WORK ITEM: From the records below, state how many lines hold the string "agent", without any other text.

SUPPLIED MATERIAL:
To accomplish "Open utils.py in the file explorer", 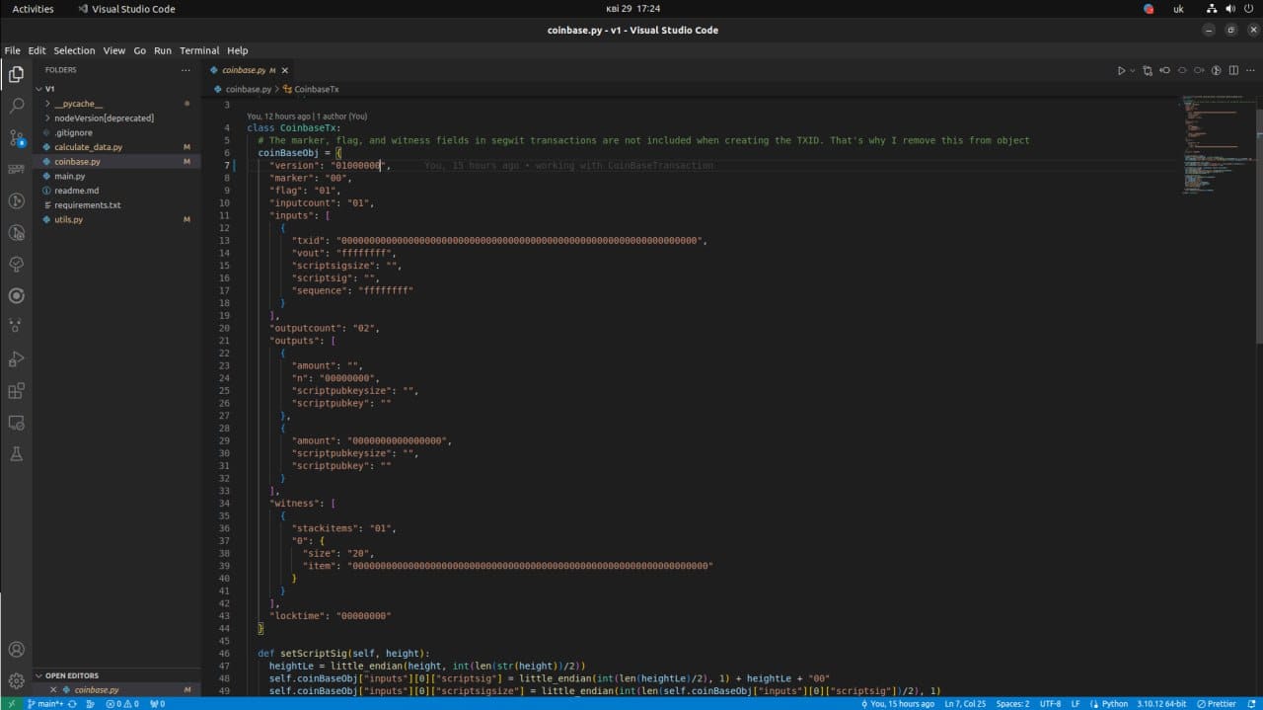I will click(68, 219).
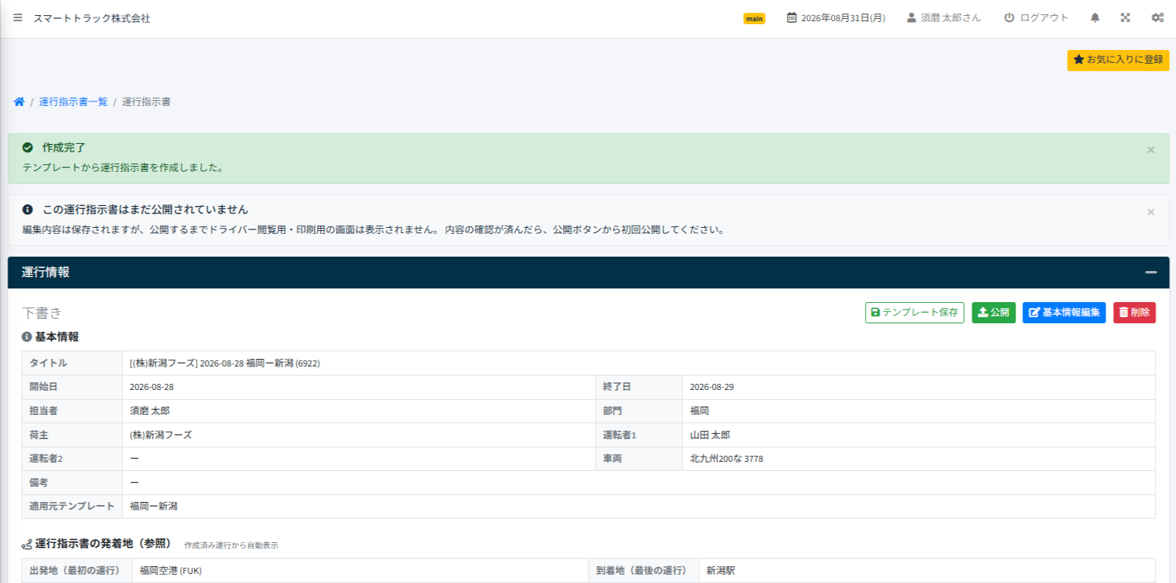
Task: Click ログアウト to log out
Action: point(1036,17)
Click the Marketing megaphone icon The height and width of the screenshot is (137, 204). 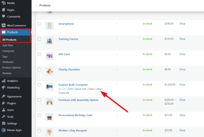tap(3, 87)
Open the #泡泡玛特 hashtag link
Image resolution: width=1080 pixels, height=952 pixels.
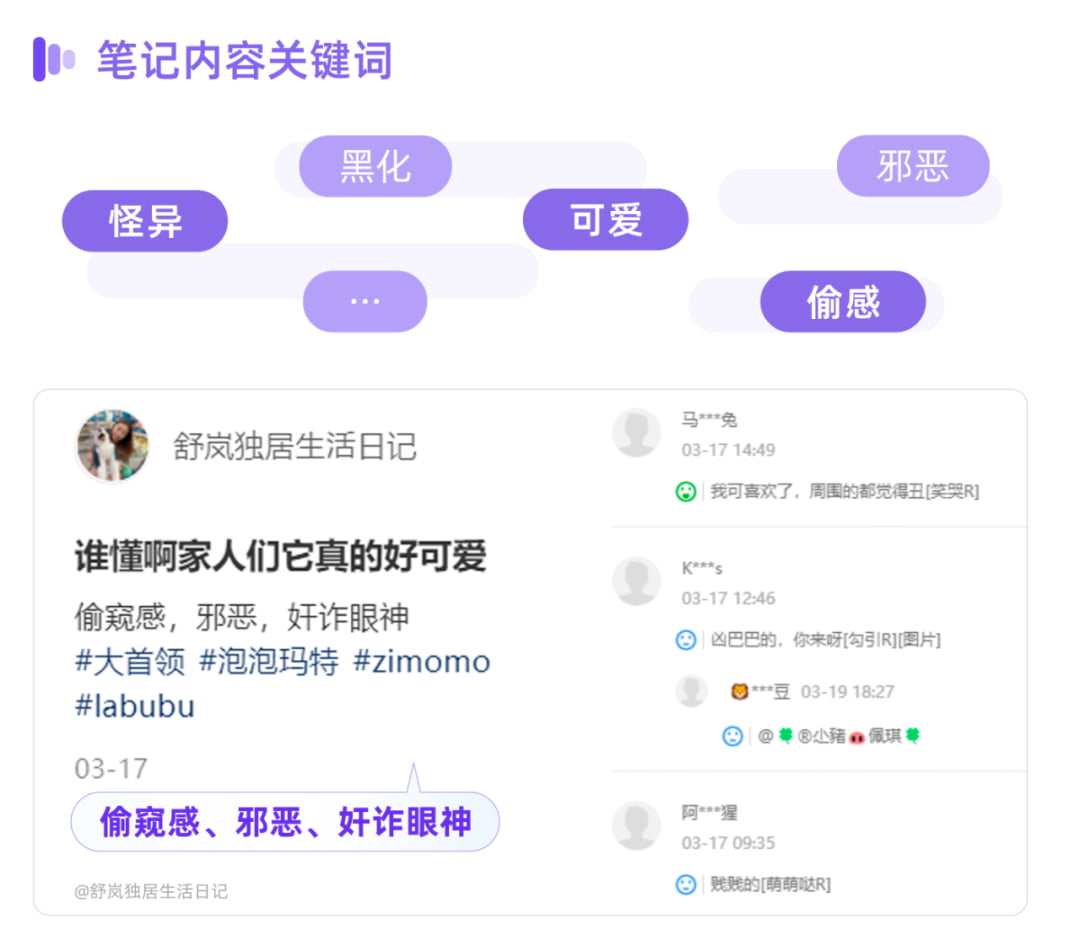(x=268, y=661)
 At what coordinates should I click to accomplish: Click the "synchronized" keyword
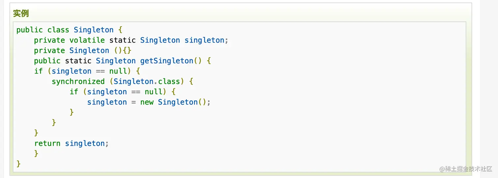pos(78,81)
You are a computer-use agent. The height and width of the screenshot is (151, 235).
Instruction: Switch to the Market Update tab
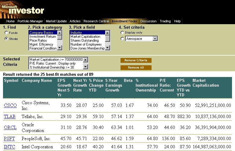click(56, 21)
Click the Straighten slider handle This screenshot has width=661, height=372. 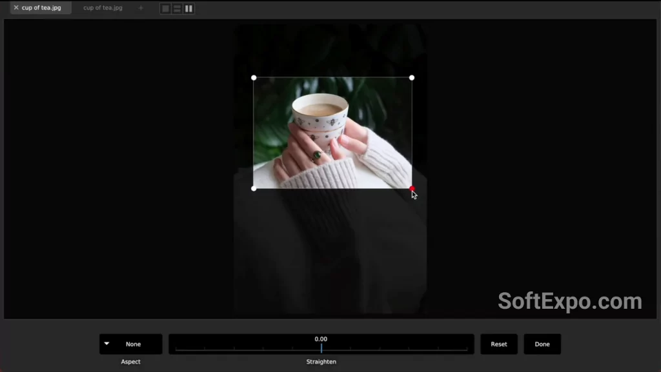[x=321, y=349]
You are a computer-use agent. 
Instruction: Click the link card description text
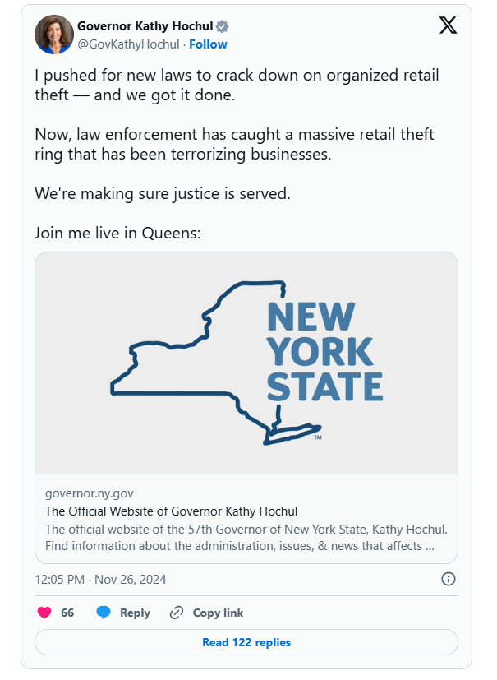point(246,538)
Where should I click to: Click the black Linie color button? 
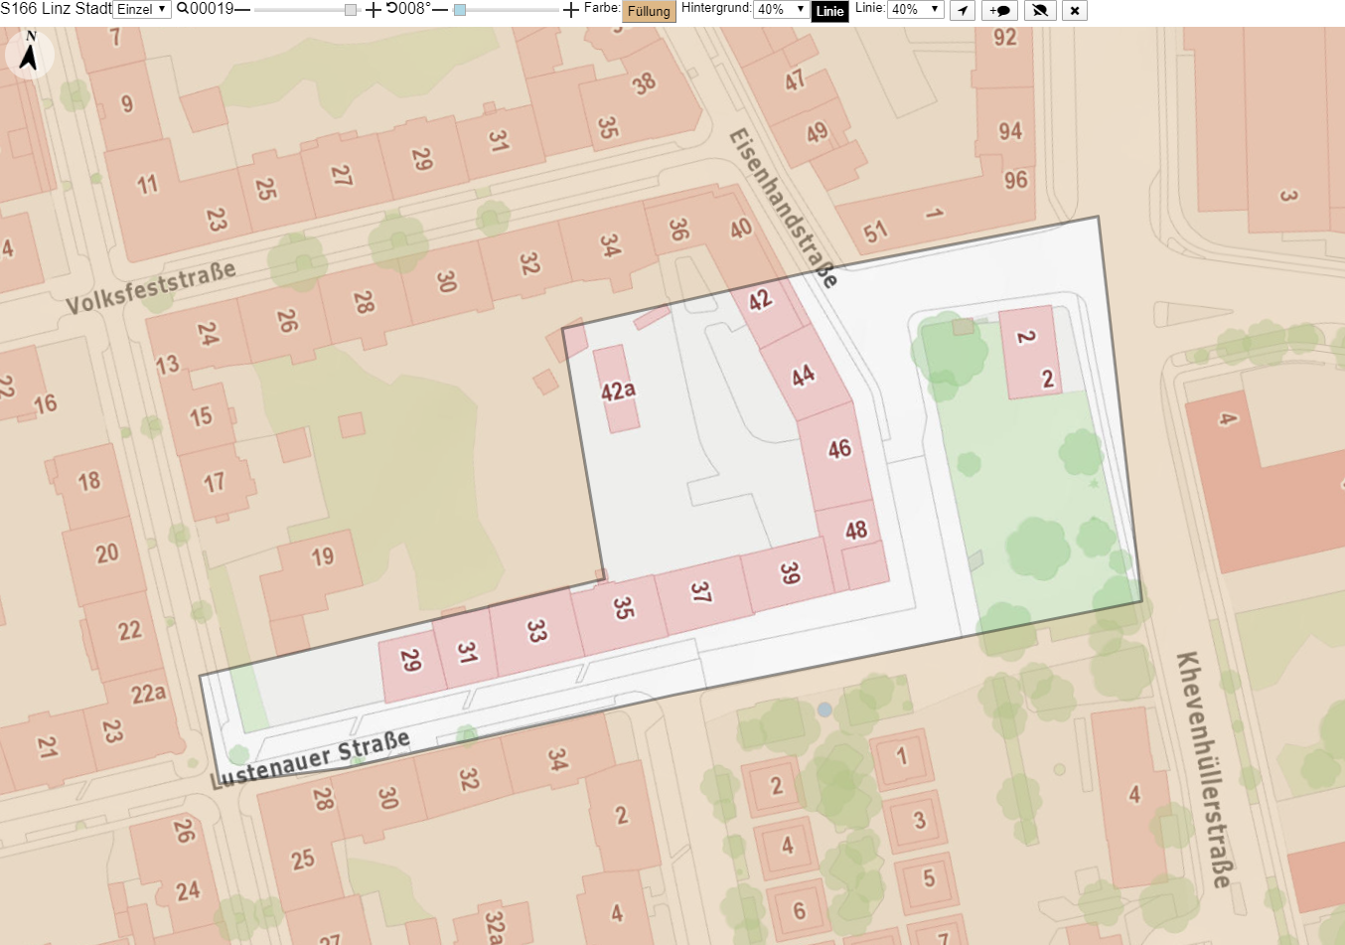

RESPONSE TO THIS TASK: 2